The vine, Huc continues, has been sacrificed to the culture of cereals, owing to the immense population of China, and the necessity of reserving the land for food.
He thinks it indisputable that the vine was known to the Chinese long before the Christian era, and that grape wine was in use under every dynasty and every reign to the 15th century. The grape is now sparingly cultivated, only for eating either fresh or dried. He speaks of the great consumption of corn spirit, by which be doubtless means the ordinary samshoo. Corn brandy, he says, was not know in China at so ancient a date as wine, - not earlier than the end of the 13th century. It was only then that they became acquainted with the process of distillation. He says they hit upon, by mere chance, something like the origin of our own porter. But this does not agree with the statements of their own books. The most commonly used wine, Hue further states, is that obtained from the fermentation of rice. It is a kind of beer. This Chinese wine, although containing little alcohol, easily gets into the head. The Chinese knew of the fermentation of liquors at least twenty centuries B.C.

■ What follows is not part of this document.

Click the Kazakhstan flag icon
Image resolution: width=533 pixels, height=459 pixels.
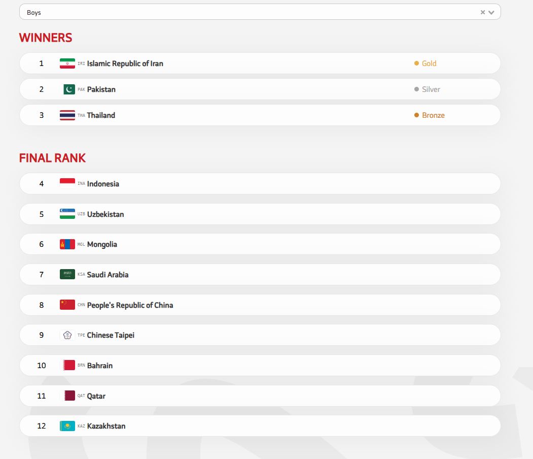pos(67,426)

This subject is not without interest at the present moment, in view of the statement that opium as a stimulant in the East takes the place of alcoholic beverages in the West. This is a very favourite argument with pro-opiumists. No statement could well be further from the truth. Before the Royal Commission on Opium, Dr. Legge said there was little alcoholic liquor drunk in China; and that in 34 years he had seen only one drunken Chinaman. Drunkenness is rare, but not spirit drinking. It is feared by the Commission, and this view is generally held by pro-opiumists, that, by abandoning opium, much evil would result from spirit drinking. Great harm has been done to the Indians by the introduction of spirits, It is feared, if opium were prohibited, that the Chinese would follow the Japanese, and drink a great deal of liquor instead. The Chinese (although, alas! large consumers of opium) are not universally addicted to it, as they are to tobacco, and very largely to wine and spirits. Although the latter can be made to take the place of opium, and as such used as a substitute for it where it is sought to abandon the opium habit, nevertheless ardent spirits are used extensively by opium smokers. The more inveterate smokers eschew drink, as the action of the two articles is known, in one respect at least, to be antagonistic, the one being astringent, the other diffusive in its action. At the same time, spirits are often partaken of, in order to experience the effects of opium more speedily throughout the system. And it is a fact which has often come within my cognisance that, in cases of opium suicides, the chances of recovery after spirits are much diminished. It must be understood then that drinking is by no means the uncommon practice which some believe, among opium smokers. It is very far from being so, too, among the general population. The experience of the Chinese, both as regards fermented and distilled liquors, may be said to be tolerably extensive, and some useful lessons may be learned from them.